[EXERCISE DESCRIPTION]: Images in the data are to be skipped, while every line is restated exactly as written.

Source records
*** Block opens ***

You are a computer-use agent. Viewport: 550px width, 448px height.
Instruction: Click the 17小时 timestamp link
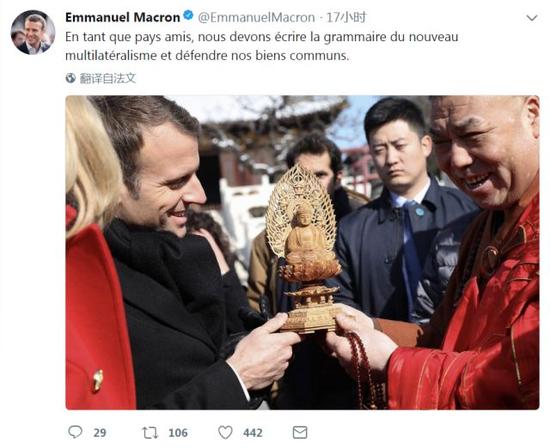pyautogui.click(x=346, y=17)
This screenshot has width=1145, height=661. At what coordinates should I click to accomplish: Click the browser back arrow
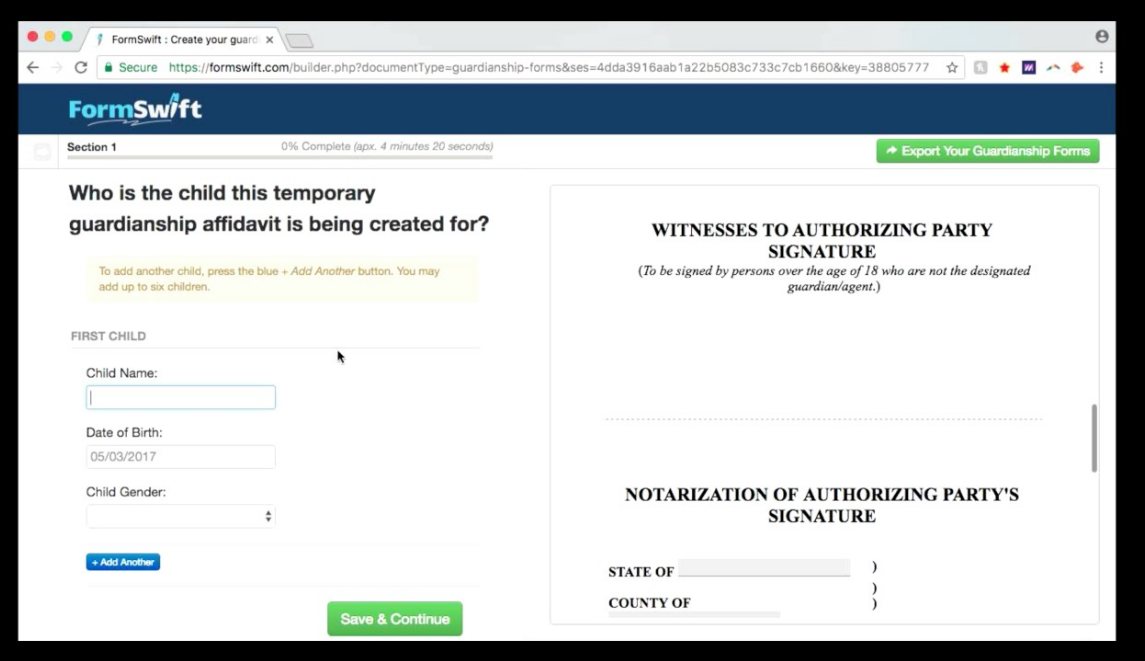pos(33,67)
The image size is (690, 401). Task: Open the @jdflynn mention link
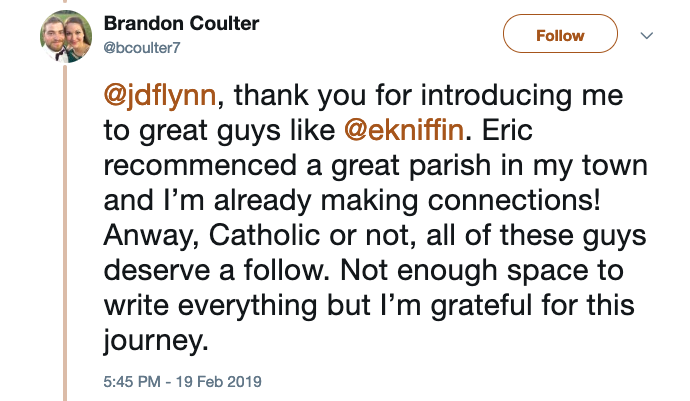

*** Block closes ***

[ANSWER FOR THE TASK]:
You are a computer-use agent. Viewport: 550px width, 448px height.
Instruction: Click the 17小时 timestamp link
pyautogui.click(x=346, y=17)
This screenshot has width=1145, height=661. At what coordinates should I click to accomplish: Click the browser back arrow
pos(33,67)
The image size is (690, 401). Task: Open the @jdflynn mention link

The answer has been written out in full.